Radiocirurgia trata tumores cerebrais sem cortes, anestesia nem internação

A radiocirurgia é uma técnica que utiliza feixes de radiação em dose única para tratar tumores e malformações arteriovenosas cerebrais, sem necessidade de cortes, anestesia ou internação hospitalar. Nessa modalidade de tratamento, os feixes de radiação são precisamente direcionados ao tumor, chegando a lugares muitas vezes inatingíveis pela cirurgia convencional, tornando o procedimento mais vantajoso. “É uma técnica segura, não invasiva, com custo mais baixo, já que não precisa de internação, e com recuperação muito mais rápida para o paciente”, detalha o radioterapeuta Luiz Gustavo Guimarães, do Hospital Santa Lúcia. “No caso de tumores cerebrais, a radiocirurgia tem um limite: só pode ser utilizada naqueles que têm no máximo 2,8 cm de diâmetro”, alerta. O encaminhamento é feito normalmente pelo oncologista ou neurocirurgião após avaliação individual. No Santa Lúcia, a radiocirurgia é oferecida desde 2008 e o atendimento ao paciente é multidisciplinar, com acompanhamento de radioterapeuta, neurocirurgião,  físicos médicos e enfermeiras oncológicas.

 

 

A incidência de tumores cerebrais é variada e eles são classificados em doenças malignas e benignas.
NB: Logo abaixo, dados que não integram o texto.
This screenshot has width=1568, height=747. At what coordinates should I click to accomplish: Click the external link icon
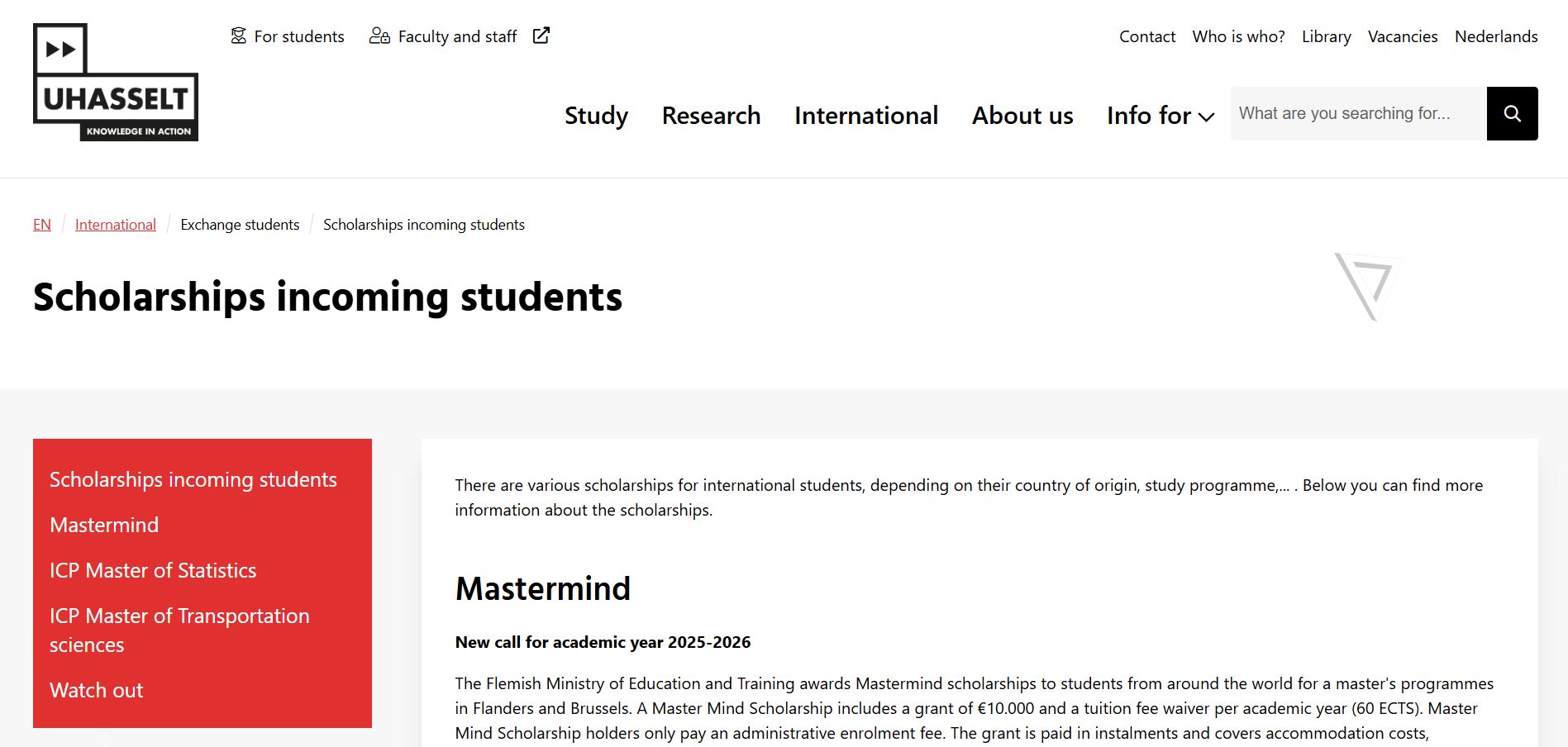pyautogui.click(x=541, y=36)
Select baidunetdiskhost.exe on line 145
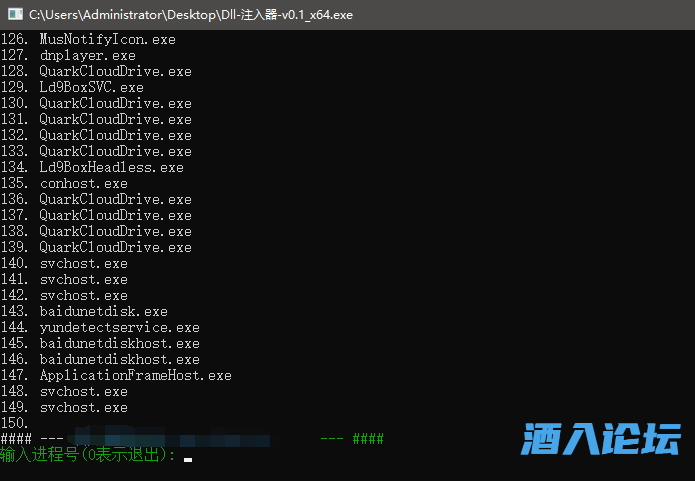 click(x=119, y=343)
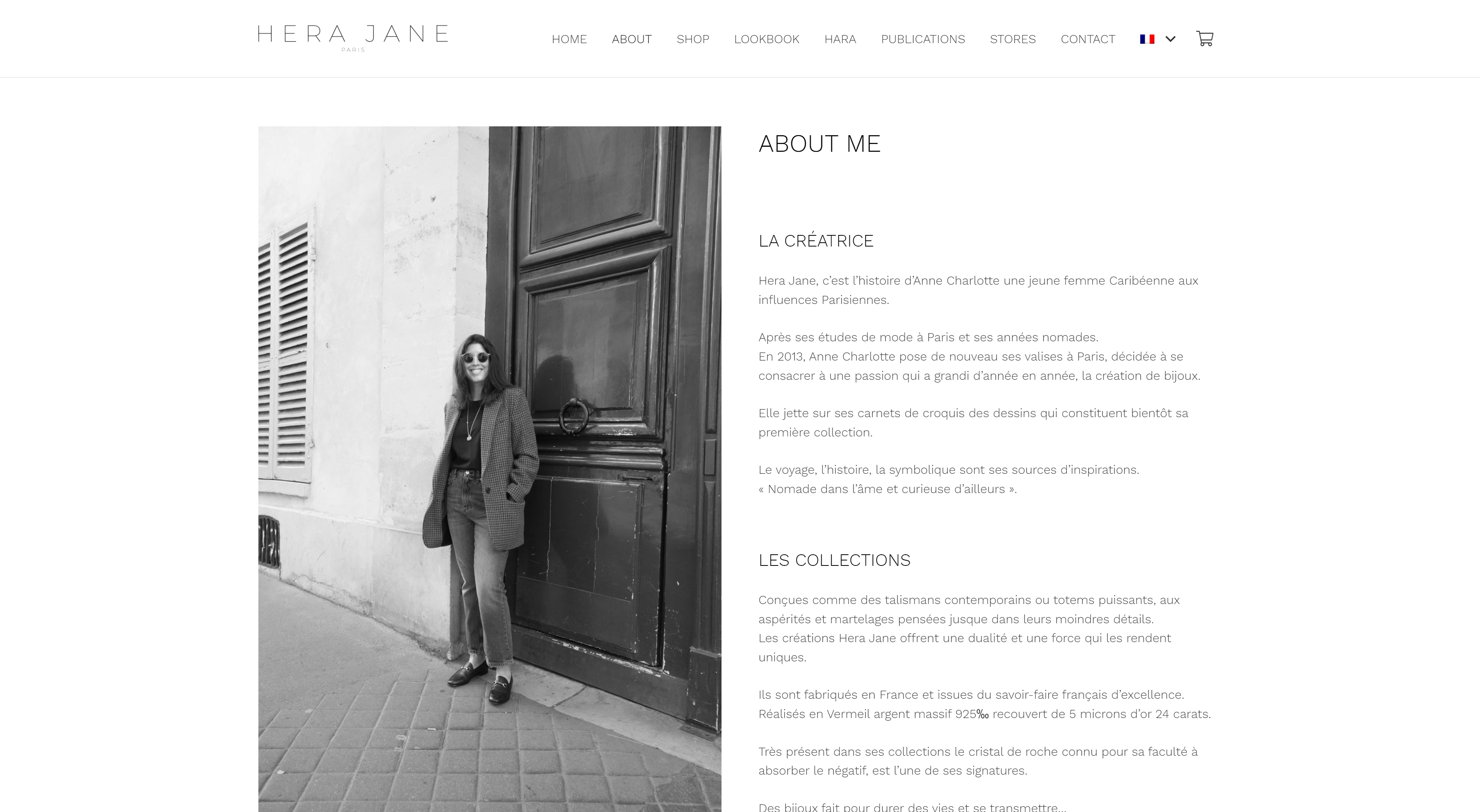Click the About Me heading
Screen dimensions: 1480x812
[x=819, y=144]
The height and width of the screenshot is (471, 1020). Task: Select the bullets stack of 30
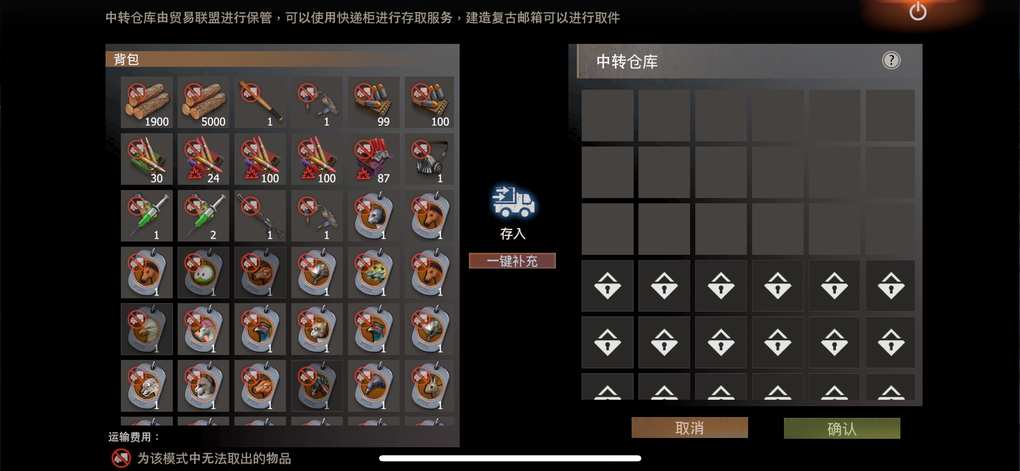pos(147,159)
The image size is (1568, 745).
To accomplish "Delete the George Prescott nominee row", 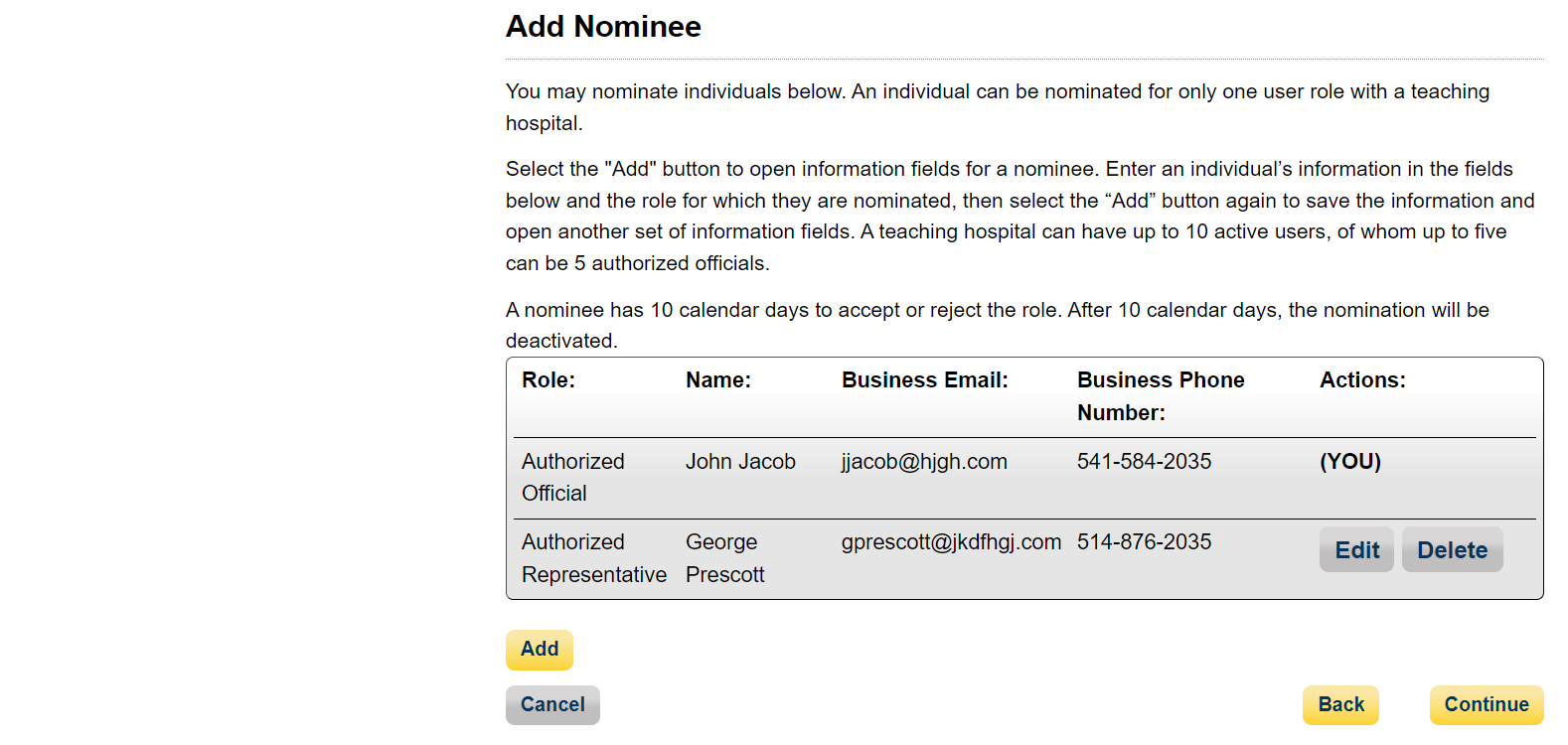I will (x=1452, y=550).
Entre os malignos, as maiores incidências são, nesta ordem, as metástases cerebrais oriundas do câncer de pulmão, mama, melanoma e rim. Já entre os benignos, meningeomas e neurinomas do acústico são os casos mais comuns. “A radiocirurgia pode ser utilizada para tratar esses tumores, a depender da avaliação específica de cada caso”, explica o radioterapeuta. Outra indicação importante dessa técnica é a irradiação do locus cirurgico após a ressecção de alguma metástase cerebral por cirurgia convencional, com o objetivo de diminuir as chances de recorrência do tumor.

 

 

Antes de ser submetido à radiocirurgia, o paciente deve passar por exames de alta precisão, para delinear o alvo a ser atingido pelo tratamento. “A ressonância magnética e a tomografia computadorizada multislice de crânio são os mais utilizados”, afirma Luiz Gustavo Guimarães. Em alguns casos, faz-se também o estudo hemodinâmico para mapear a região cerebral a ser tratada. No Santa Lúcia, o uso de tecnologia de ponta está diretamente associado à radiocirurgia. O hospital conta com acelerador linear, sistema de planejamento computadorizado e micromultileaf específico para essa modalidade de tratamento.

 

 

Além de Luiz Gustavo Guimarães, a equipe multidisciplinar responsável pela realização dos procedimentos de radiocirurgia é composta pelo neurocirurgião Renato Campos e pelos físicos médicos Kátia Caballero, Luciano Coelho e Leonardo Bicudo. “Essa equipe acompanha cada paciente submetido à radiocirurgia, desde o mapeamento do local a ser tratado até o cálculo exato da dose e o controle de qualidade do tratamento a ser realizado individualmente”, ressalta Luiz Gustavo. A dose de radiação pode variar conforme a localização do tumor. Considerado rápido, o procedimento dura poucos minutos, e o paciente é liberado no mesmo dia para voltar para casa e retomar suas atividades cotidianas. O acompanhamento posterior à radiocirurgia é feito por meio de consultas ambulatoriais periódicas e exames radiológicos de controle.